「天は人の上に人を造らず」の本当の意味とは?
福澤諭吉の著書である『学問のすゝめ』を現代語訳で読み直しました。
前に原文で読んだことがあり、
心にぐさりと刺さる箇所も多かったのですが、
文語体ゆえに意味がつかみにくく、
理解が及んでいない箇所もあったように思います。
改めて読んでみて、
やはり非常に重要な「人生の必読書」であると再認識しました。
以下、同書からの引用を交えながら、
自分なりに感じたことを述べてまいります。
(ここから引用)
「天は人の上に人を造らず、人の下に人を造らず」と言われている。
(中略)
しかし、この人間の世界を見渡してみると、賢い人も愚かな人もいる。貧しい人も、金持ちもいる。また、社会的地位の高い人も、低い人もいる。こうした雲泥の差と呼ぶべき違いは、どうしてできるのだろうか。
その理由は非常にはっきりしている。『実語教』という本の中に、「人は学ばなければ、智はない。智のないものは愚かな人である」と書かれている。つまり、賢い人と愚かな人との違いは、学ぶか学ばないかによってできるものなのだ。
(引用ここまで)
「天は人の上に~」という冒頭の一文はあまりにも有名で、
知らない日本人はいないのではないかと思われるほどです。
しかし、まだ本書を読んでいない方の多くが、
「人はみな平等である」
という理解にとどまっているのではないかと思いました。
福澤諭吉は、
人間の権理(同書では「権利」ではなく「権理」と記述)は平等であるとしながら、
それでも人によって大きな差が生じているのは、
ひとえに学問の有無によると主張していたのです。
だからこそ、
「誰もが学問を修めて知恵と能力を高め、
一人ひとりが経済的にも精神的にも独立して豊かな人生を築き、
西欧に負けない独立国家をつくっていこう」
と訴えかけているように感じました。
おそらくそういう意味で、
『学問のすゝめ』というタイトルがつけられたのでしょう。
少なくとも私はそのように理解しました。
100年後200年後の子孫のために
(ここから引用)
いまより数十年後、後の文明の世では、いまわれわれが古人を尊敬するように、そのときの人たちがわれわれの恩恵を感謝するようになっていなくてはならない。
要するに、われわれの仕事というのは、今日この世の中にいて、われわれの生きた証を残して、これを長く後世の子孫に伝えることにある。
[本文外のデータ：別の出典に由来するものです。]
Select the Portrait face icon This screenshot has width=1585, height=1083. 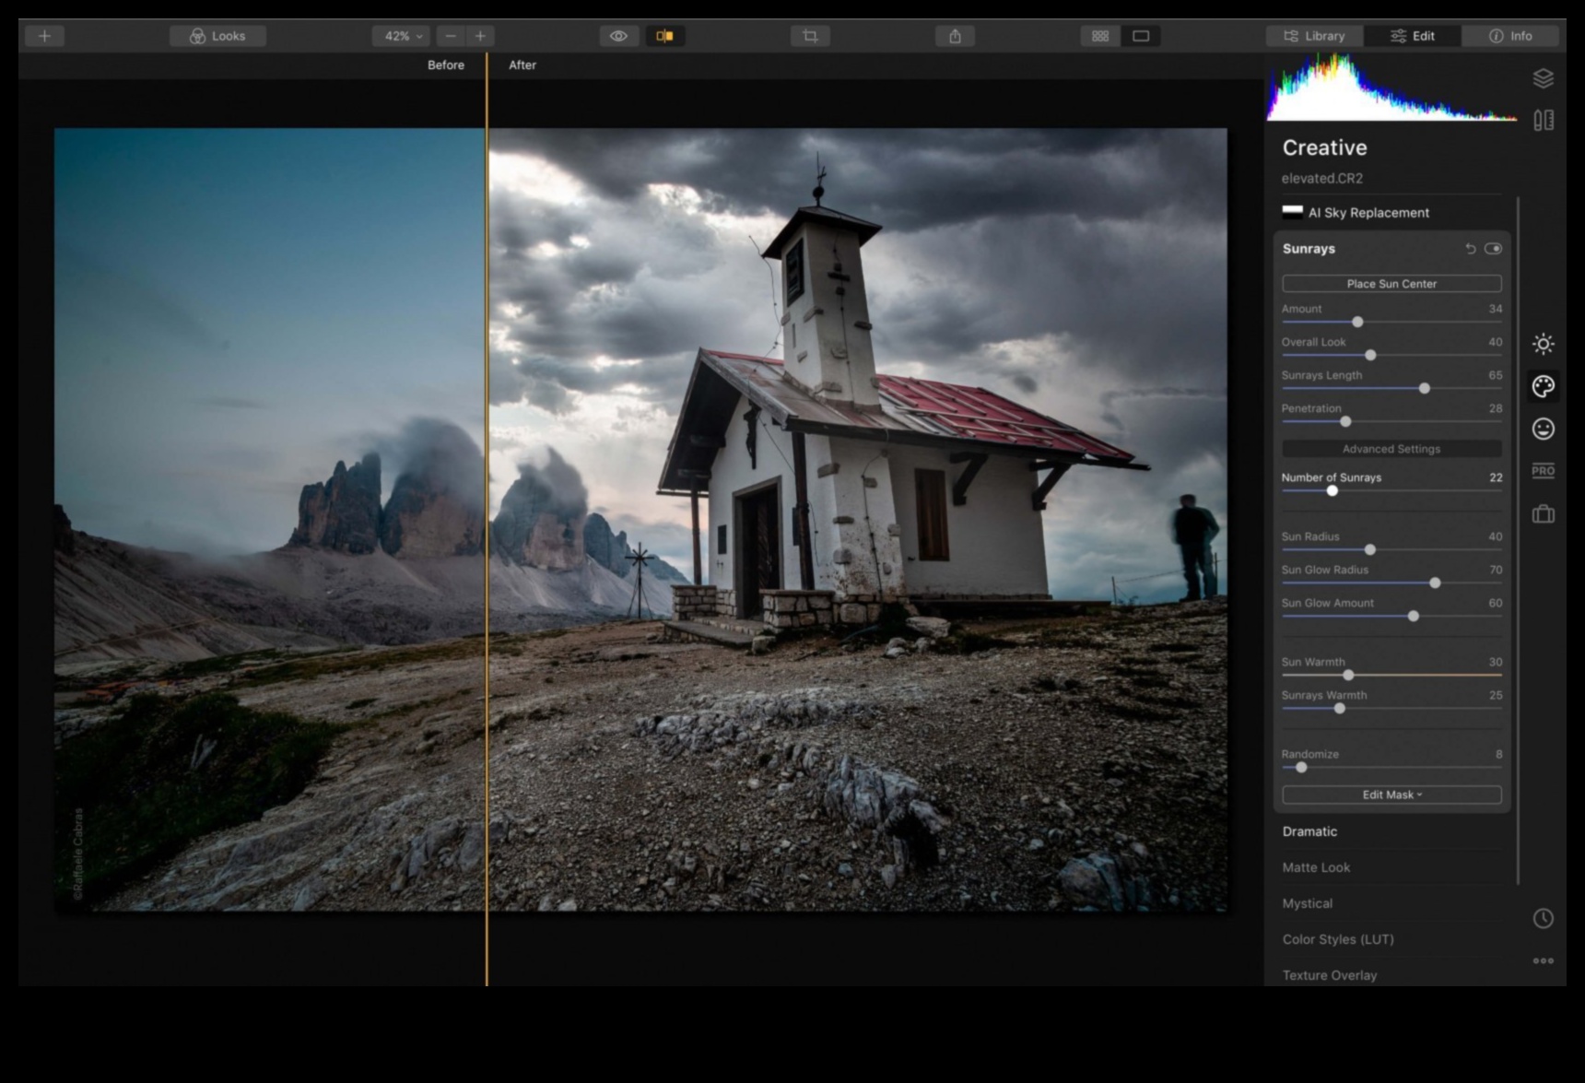(1543, 429)
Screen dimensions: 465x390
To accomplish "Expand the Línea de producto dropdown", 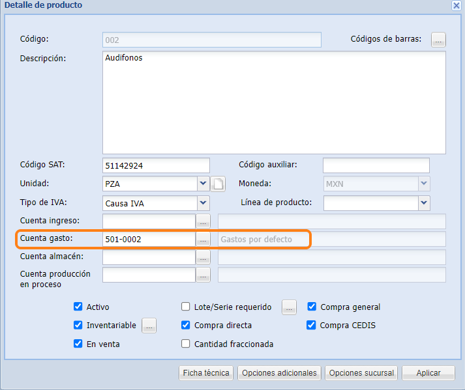I will click(x=423, y=203).
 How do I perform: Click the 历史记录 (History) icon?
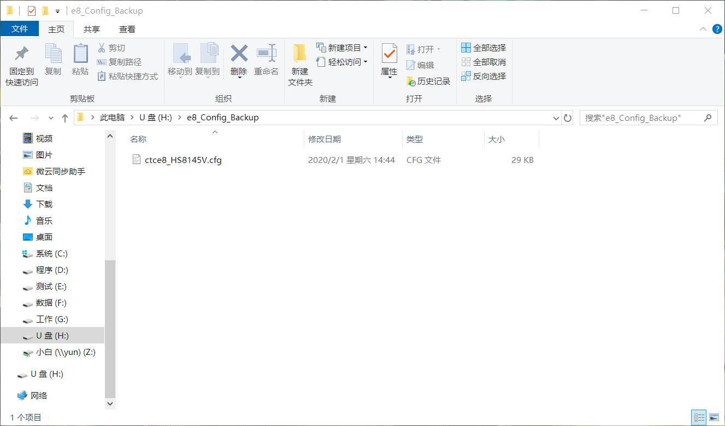pos(431,81)
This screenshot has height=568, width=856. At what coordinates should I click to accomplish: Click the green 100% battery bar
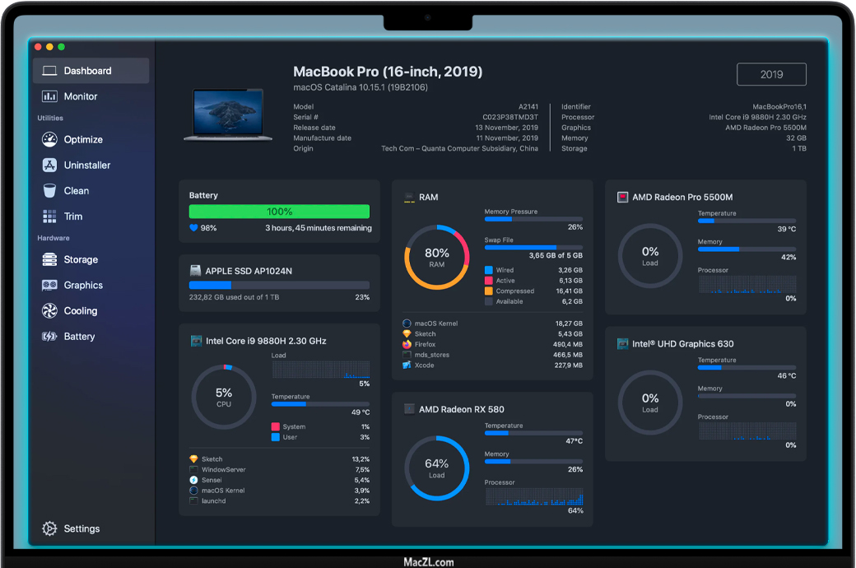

これは重大な任務である。
(引用ここまで)
この部分を読んだとき、私は心から感動しました。
私自身、かねてよりこれに近い気持ちを抱いていたからです。
私たちが豊かで文明的で自由な生活を送ることができるのは、
世の中のあらゆるものを発明し、
何百年何千年かけて進歩させてきた先達のおかげです。
そして激動の時代において、
日本国の自由と独立を護ってきた先人たちのおかげでもあると思っています。
あまたの人たちの命がけの努力による恩恵のうえに、
私たちの現在の幸福な生活があるのではないでしょうか。
もちろん、もうこの世にいない古人に直接恩を返すことはできません。
であるならば、私たちがなすべきことは、
私たちの子孫である100年後200年後の人々のために、
この素晴らしい日本という国を護りながら、
世界の平和と幸福と進歩に貢献していくことであるはずです。
「ではAOHITO、お前に何ができるのか?」と問われれば、
微力な自分を恥じ入るしかありません。
しかしながら、微力を尽くし続けることが、
自分の責務であるように思えてなりません。
明治時代≒現代のネット社会?
(ここから引用)
人間の付き合いの中で、面識のない相手のやったことを見る場合、もしくは、その人の言ったことを遠くから伝え聞いて、それがわずかでも自分の考えと合わない場合などには、互いをいたわりあう気持ちが生まれず、かえって相手を嫌いになって過剰に憎むということも多い。これもまた、人間の本性と習慣によるものだ。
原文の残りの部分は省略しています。